Updated on: 07 October,2013 08:10 AM IST  | 
Smita Prakash |

Every day is a crisis at a national level. Some manufactured, and some real. But there are really no normal days

Devis, daayans and dehati aurat


Every day is a crisis at a national level. Some manufactured, and some real. But there are really no normal days. The other day, coming out of a theatre after watching The Lunchbox, a friend and I chatted about the dreariness of routine that afflicts most lives which was depicted perfectly in the film. A fear that many of us city women have: of getting stuck in a rut like the woman protagonist in the film. Breaking free and doing one’s own thing without upsetting the universe around us was the leitmotif of many of us city girls.



Stuck in a rut: The Lunchbox reflects the dreariness of routine, a fear that many city women have: of getting stuck in a cyclical, monotonous existenceu00a0


And yet sometimes, just sometimes one looks at the lives of women outside the conveyer belt and yearns for some normalcy. A slower pace. A time to look at the world. To stand by a balcony and just gaze at the traffic go by. Do women in those little chawls or mud huts also have migraines like us? Do they also worry about expanding waistlines? What to pack in the lunch box? Calcium levels? Getting a voter card made? Do they worry about the larger problems facing the country… rising communalism in polity, price rise, Chinese incursions on our border, Pakistan talking to the TTP, government shut down in the US, Berlusconi’s imminent expulsion? After all, what we print in our newspapers may not really matter to so many women who pick them up only in their afternoon down time.
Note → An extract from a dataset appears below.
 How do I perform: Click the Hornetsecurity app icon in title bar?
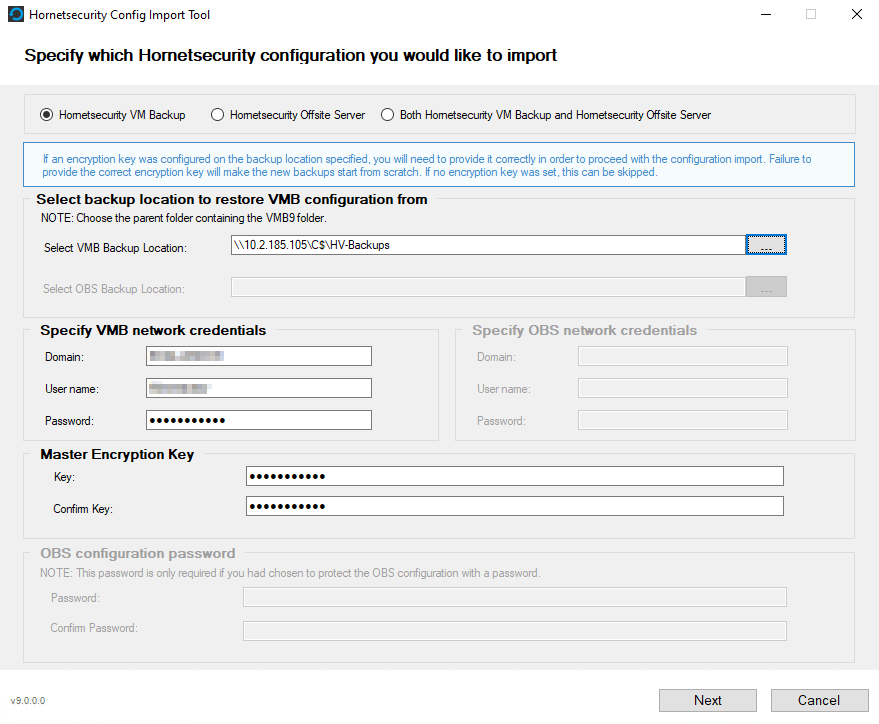coord(16,15)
Not all city and village women are what people like Nawaz Sharif assume: dehati aurat who cribs and complains rather than solve problems (yeah yeah, he may not have actually said it, if you believe Hamid Mir, the journalist who quoted or misquoted his own prime minister talking about another prime minister).

Why did that comment infuriate so many? A prime minister who wore a million dollar watch for his swearing in ceremony obviously has a lowly opinion of a dehati woman who voted for him. The Indian prime minister, by contrast, is austere in his lifestyle. He never uses loose terms. Despite being a Punjabi like Nawaz Sharif, our prime minister has never expressed gender regressive opinions. Being a father to three high achieving daughters makes one gender sensitive, one presumes!

Why are we furious when somebody in power uses these words which we hear so commonly used around us? In Delhi you hear it all the time, “janaaniyan vaalia gallan na kar” (don’t chatter stuff like women) “chudiyaan pehen ley” (wear bangles like a woman because you really are gutless), why are you crying like a girl? We have grown up hearing fathers, uncles and aunts use these terms. It jarred then and it jars now. But there is a difference. Now it angers people enough to write about it and admonish people who refer to working women as ‘dented-painted’. In the 21st century, women are ready to have it all.

And make compromises and reject traditional roles, if necessary, to at least try to have it all.

You can read about the 44 year old CEO Helena Morrissey in London who oversees investments worth $72 billion at a money management group, Newton.

She has nine children, the oldest being 22 and youngest four years old. Married to a finance journalist, she has had all children from one marriage and juggles career and home, stumbling along the way, and picking up awards and well, having it all.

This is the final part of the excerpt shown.